• Information provided:
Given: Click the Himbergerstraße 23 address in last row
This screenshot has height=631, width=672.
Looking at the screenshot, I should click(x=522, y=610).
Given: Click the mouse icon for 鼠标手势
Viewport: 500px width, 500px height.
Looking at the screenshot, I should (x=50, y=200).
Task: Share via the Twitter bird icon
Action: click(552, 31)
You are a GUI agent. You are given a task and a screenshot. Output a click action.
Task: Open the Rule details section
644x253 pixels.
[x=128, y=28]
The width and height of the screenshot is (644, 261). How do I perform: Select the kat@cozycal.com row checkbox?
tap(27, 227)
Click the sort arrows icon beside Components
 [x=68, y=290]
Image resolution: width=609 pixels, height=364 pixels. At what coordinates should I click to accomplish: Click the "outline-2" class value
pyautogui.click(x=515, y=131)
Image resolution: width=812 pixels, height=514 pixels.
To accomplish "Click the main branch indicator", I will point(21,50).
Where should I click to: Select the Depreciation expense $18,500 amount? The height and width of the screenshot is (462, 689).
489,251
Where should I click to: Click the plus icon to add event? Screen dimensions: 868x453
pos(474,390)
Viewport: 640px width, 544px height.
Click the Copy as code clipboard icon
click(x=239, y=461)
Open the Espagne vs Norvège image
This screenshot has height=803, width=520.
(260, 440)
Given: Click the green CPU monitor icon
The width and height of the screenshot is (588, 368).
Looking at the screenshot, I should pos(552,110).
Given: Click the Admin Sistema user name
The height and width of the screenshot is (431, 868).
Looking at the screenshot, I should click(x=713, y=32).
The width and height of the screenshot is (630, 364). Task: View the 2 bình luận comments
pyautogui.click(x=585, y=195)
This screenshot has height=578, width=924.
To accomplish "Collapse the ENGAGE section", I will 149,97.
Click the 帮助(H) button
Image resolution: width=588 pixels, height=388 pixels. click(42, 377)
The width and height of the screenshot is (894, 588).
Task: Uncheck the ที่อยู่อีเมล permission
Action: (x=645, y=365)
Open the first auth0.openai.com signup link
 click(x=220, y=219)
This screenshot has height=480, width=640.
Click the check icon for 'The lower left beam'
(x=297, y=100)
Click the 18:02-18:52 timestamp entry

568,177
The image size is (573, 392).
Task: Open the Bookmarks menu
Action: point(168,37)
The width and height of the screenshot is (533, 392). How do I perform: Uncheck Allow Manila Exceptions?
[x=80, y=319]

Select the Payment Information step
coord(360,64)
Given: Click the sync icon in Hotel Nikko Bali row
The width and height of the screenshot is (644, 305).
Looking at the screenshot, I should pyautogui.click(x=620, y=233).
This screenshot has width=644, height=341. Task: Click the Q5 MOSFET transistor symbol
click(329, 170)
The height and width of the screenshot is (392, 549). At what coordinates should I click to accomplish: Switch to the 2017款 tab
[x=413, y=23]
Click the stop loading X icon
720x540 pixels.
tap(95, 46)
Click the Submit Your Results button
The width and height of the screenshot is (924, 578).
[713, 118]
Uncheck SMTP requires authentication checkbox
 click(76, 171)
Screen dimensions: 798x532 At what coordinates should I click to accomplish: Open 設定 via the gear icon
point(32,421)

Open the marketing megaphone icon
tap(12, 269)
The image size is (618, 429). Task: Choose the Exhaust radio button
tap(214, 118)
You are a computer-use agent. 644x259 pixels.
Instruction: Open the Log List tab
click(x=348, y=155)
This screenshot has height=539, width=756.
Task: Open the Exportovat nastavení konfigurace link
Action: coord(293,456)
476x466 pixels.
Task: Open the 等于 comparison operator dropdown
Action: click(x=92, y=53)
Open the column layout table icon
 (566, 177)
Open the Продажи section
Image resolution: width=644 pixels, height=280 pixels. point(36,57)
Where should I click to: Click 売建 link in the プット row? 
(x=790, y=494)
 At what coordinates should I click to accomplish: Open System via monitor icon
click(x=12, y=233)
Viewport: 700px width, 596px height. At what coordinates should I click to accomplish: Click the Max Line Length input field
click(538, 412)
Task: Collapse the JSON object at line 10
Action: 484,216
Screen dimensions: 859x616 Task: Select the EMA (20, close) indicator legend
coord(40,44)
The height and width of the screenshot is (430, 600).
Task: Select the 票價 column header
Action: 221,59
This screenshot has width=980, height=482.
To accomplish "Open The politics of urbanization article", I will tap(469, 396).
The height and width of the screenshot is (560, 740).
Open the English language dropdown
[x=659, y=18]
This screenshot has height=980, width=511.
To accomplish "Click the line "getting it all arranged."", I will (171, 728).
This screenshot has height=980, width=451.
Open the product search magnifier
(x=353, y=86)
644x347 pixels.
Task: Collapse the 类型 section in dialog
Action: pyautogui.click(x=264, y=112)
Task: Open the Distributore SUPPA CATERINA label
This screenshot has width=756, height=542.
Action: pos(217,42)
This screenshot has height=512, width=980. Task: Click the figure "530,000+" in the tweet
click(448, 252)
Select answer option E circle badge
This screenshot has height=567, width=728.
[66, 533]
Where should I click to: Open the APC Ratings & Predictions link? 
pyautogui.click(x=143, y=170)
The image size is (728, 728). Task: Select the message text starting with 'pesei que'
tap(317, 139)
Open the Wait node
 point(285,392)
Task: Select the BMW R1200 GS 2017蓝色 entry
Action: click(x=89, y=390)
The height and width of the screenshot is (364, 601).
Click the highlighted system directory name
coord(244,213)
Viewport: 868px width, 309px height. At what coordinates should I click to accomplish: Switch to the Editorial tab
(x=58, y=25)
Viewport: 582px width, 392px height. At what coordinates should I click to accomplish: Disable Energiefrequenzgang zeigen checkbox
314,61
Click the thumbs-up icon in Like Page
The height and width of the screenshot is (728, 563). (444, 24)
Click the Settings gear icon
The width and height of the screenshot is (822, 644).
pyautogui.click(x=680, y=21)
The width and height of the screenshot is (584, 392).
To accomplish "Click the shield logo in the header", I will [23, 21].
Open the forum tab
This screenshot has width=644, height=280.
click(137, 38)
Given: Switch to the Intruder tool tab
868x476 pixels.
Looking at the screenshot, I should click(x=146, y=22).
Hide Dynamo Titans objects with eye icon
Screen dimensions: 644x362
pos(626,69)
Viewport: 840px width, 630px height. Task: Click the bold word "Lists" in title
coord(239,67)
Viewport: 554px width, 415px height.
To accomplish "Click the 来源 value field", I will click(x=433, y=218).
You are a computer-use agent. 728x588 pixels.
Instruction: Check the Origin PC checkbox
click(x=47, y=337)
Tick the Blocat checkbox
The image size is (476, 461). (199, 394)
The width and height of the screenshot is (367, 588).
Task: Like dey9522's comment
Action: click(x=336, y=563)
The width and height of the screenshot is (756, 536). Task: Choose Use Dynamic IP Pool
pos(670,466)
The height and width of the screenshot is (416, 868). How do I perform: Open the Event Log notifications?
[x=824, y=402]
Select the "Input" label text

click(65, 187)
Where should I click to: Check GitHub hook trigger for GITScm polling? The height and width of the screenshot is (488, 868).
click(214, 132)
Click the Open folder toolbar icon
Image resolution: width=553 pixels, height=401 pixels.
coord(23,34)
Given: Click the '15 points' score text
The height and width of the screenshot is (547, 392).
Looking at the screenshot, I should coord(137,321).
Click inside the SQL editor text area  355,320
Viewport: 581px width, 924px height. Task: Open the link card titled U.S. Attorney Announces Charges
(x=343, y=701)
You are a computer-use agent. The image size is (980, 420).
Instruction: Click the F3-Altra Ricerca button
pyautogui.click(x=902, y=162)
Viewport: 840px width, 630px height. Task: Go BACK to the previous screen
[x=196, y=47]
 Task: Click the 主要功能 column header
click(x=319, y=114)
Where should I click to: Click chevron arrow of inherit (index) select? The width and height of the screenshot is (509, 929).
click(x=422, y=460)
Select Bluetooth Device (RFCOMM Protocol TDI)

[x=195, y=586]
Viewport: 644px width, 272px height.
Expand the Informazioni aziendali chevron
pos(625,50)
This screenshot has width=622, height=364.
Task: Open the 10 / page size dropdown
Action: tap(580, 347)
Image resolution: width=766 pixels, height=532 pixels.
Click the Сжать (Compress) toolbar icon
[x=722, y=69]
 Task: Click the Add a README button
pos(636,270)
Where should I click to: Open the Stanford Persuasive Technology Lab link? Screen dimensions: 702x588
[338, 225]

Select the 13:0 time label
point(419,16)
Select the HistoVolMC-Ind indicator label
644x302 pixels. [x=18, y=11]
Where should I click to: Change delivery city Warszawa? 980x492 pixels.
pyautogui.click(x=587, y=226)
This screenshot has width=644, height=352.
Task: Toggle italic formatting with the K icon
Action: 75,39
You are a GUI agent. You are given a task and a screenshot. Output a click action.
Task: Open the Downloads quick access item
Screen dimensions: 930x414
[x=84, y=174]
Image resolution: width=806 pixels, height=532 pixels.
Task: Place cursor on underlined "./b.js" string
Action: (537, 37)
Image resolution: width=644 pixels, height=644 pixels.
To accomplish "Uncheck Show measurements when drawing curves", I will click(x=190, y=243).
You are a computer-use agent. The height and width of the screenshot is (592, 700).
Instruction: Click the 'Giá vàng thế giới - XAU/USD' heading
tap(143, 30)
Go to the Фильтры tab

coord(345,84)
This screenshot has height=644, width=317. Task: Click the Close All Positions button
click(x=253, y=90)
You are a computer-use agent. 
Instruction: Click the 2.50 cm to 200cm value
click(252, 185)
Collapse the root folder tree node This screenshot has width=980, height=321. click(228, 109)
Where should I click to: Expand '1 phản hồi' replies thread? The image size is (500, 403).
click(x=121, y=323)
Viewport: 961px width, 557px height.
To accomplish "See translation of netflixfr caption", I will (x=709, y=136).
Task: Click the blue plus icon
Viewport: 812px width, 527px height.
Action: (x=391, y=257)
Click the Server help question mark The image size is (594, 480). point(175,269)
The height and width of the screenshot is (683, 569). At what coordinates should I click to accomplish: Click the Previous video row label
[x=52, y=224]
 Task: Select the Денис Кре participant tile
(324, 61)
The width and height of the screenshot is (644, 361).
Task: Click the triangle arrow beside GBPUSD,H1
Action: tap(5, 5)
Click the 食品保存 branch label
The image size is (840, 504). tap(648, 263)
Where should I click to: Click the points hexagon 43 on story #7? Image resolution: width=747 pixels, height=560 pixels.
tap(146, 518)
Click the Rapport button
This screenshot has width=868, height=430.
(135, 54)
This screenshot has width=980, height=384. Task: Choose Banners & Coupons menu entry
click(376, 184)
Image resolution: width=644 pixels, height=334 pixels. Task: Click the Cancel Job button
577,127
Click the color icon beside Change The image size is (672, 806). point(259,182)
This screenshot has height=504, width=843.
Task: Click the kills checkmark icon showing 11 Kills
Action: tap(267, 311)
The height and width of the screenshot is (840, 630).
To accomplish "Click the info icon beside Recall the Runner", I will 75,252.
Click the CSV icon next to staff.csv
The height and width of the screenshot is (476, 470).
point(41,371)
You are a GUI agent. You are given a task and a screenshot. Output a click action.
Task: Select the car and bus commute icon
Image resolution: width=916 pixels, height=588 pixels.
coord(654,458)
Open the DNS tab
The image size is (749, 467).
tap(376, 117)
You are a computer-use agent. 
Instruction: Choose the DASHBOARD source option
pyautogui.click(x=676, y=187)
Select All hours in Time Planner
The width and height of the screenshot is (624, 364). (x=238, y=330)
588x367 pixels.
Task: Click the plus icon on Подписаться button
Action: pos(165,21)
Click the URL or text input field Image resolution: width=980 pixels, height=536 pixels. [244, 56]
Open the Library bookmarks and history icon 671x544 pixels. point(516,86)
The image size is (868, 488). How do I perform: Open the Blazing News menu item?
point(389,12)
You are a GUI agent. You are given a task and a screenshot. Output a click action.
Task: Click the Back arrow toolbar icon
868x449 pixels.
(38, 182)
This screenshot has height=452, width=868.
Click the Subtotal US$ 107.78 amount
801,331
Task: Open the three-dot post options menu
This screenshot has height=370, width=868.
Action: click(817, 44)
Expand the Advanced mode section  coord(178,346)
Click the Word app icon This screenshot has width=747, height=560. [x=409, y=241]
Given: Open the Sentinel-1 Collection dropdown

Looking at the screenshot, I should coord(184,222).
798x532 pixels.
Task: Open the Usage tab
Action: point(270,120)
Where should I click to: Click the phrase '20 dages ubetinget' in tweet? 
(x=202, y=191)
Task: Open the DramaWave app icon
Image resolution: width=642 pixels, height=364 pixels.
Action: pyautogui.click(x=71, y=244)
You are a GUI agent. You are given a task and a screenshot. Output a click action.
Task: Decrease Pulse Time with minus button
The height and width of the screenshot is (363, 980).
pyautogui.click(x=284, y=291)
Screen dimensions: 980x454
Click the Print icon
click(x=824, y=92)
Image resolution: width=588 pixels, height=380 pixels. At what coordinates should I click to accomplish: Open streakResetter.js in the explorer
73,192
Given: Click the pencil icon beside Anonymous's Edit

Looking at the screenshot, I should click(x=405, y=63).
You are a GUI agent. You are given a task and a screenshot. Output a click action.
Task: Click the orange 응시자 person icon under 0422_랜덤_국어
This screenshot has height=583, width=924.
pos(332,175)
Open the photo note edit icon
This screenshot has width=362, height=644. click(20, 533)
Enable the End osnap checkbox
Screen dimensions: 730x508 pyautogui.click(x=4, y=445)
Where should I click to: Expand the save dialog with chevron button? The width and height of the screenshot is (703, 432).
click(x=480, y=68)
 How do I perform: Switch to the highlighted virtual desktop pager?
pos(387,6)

• Instructions for the task: Only the lines from the one holding "Task: Open the three-dot post options menu" through the end of the listing should be given again, exactly and with both ends included.

• Exercise result:
Task: Open the three-dot post options menu
This screenshot has height=370, width=868.
Action: click(817, 44)
Expand the Advanced mode section  coord(178,346)
Click the Word app icon This screenshot has width=747, height=560. [x=409, y=241]
Given: Open the Sentinel-1 Collection dropdown

Looking at the screenshot, I should coord(184,222).
798x532 pixels.
Task: Open the Usage tab
Action: point(270,120)
Where should I click to: Click the phrase '20 dages ubetinget' in tweet? 
(x=202, y=191)
Task: Open the DramaWave app icon
Image resolution: width=642 pixels, height=364 pixels.
Action: pyautogui.click(x=71, y=244)
You are a GUI agent. You are given a task and a screenshot. Output a click action.
Task: Decrease Pulse Time with minus button
The height and width of the screenshot is (363, 980).
pyautogui.click(x=284, y=291)
Screen dimensions: 980x454
Click the Print icon
click(x=824, y=92)
Image resolution: width=588 pixels, height=380 pixels. At what coordinates should I click to accomplish: Open streakResetter.js in the explorer
73,192
Given: Click the pencil icon beside Anonymous's Edit

Looking at the screenshot, I should click(x=405, y=63).
You are a GUI agent. You are given a task and a screenshot. Output a click action.
Task: Click the orange 응시자 person icon under 0422_랜덤_국어
This screenshot has height=583, width=924.
pos(332,175)
Open the photo note edit icon
This screenshot has width=362, height=644. click(20, 533)
Enable the End osnap checkbox
Screen dimensions: 730x508 pyautogui.click(x=4, y=445)
Where should I click to: Expand the save dialog with chevron button? The width and height of the screenshot is (703, 432).
click(x=480, y=68)
 How do I perform: Switch to the highlighted virtual desktop pager?
pos(387,6)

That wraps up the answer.